== Work required ==
Output word for word the lines from the one with "This screenshot has" to the final line of the data, both ends included, but skip the pictures.

(Stored data entries)
◆ ◆ ◆ ◆
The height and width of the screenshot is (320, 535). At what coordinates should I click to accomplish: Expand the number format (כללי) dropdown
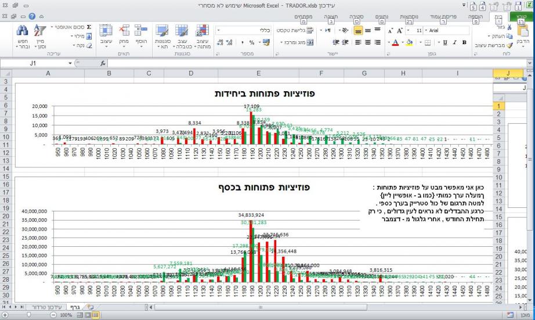click(x=219, y=30)
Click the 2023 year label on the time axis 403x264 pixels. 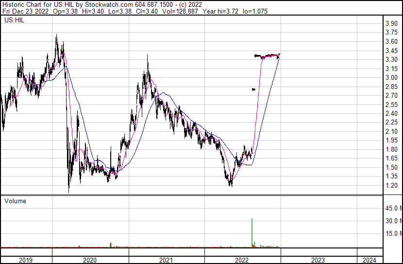coord(318,260)
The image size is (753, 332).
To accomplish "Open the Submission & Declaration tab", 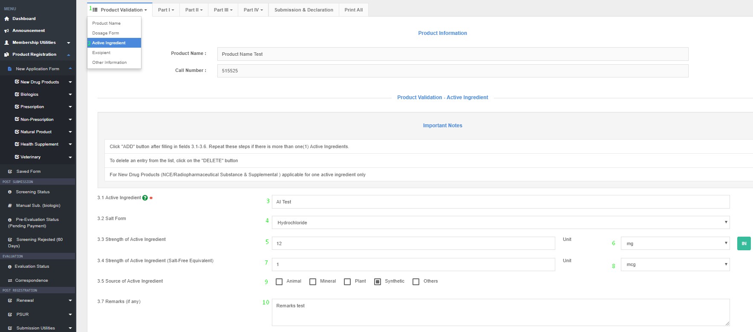I will (303, 10).

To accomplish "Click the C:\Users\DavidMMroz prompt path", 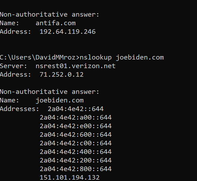I will [37, 57].
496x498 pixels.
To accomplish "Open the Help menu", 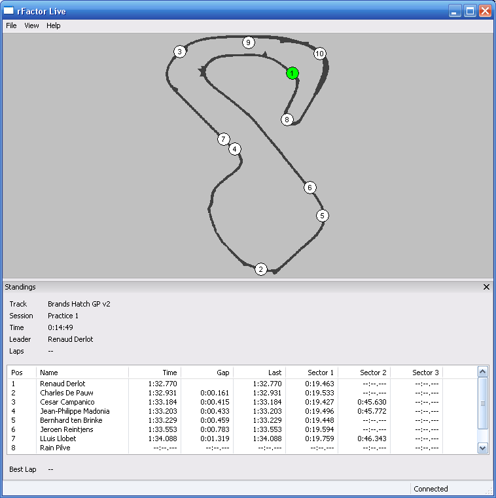I will [x=54, y=25].
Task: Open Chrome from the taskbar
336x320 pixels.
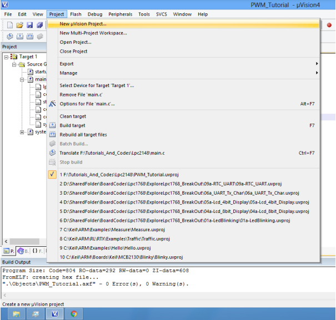Action: point(74,314)
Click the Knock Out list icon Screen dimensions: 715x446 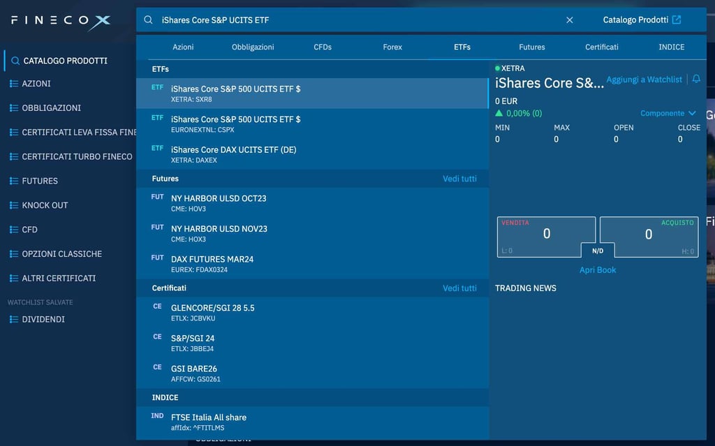[14, 205]
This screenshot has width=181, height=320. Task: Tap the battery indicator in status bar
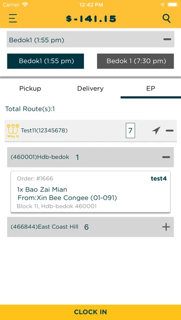pos(173,5)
◆ ◆ ◆ ◆
== Response for this exercise ==
This screenshot has width=181, height=320. Task: Tap the battery indicator in status bar
pos(173,5)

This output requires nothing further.